Directive
Format every line of the data below as a numbered list, leaving out the blank lines.

(Excerpt from a dataset)
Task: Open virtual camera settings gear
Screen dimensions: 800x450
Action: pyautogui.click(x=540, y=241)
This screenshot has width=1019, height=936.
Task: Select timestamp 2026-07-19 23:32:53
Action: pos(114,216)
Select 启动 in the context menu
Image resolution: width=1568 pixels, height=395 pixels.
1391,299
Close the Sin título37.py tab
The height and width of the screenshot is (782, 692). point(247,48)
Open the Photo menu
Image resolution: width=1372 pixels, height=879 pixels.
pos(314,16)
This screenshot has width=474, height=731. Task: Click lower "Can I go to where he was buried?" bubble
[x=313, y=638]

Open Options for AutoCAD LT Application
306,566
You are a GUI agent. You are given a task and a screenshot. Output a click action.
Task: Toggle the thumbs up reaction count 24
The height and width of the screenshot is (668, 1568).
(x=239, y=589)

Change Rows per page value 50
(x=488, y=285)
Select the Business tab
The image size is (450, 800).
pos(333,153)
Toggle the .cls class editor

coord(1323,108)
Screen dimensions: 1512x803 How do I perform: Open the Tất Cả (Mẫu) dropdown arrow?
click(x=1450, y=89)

Answer for the task
1. Task: Open virtual camera settings gear
2. Screen dimensions: 800x450
3. Action: pyautogui.click(x=540, y=241)
4. This screenshot has width=1019, height=936.
5. Task: Select timestamp 2026-07-19 23:32:53
6. Action: pos(114,216)
7. Select 启动 in the context menu
8. Image resolution: width=1568 pixels, height=395 pixels.
9. 1391,299
10. Close the Sin título37.py tab
11. The height and width of the screenshot is (782, 692). point(247,48)
12. Open the Photo menu
13. Image resolution: width=1372 pixels, height=879 pixels.
14. pos(314,16)
15. This screenshot has width=474, height=731. Task: Click lower "Can I go to where he was buried?" bubble
16. [x=313, y=638]
17. Open Options for AutoCAD LT Application
18. 306,566
19. You are a GUI agent. You are given a task and a screenshot. Output a click action.
20. Task: Toggle the thumbs up reaction count 24
21. The height and width of the screenshot is (668, 1568).
22. (x=239, y=589)
23. Change Rows per page value 50
24. (x=488, y=285)
25. Select the Business tab
26. The image size is (450, 800).
27. pos(333,153)
28. Toggle the .cls class editor
29. coord(1323,108)
30. Screen dimensions: 1512x803 How do I perform: Open the Tất Cả (Mẫu) dropdown arrow?
31. click(x=1450, y=89)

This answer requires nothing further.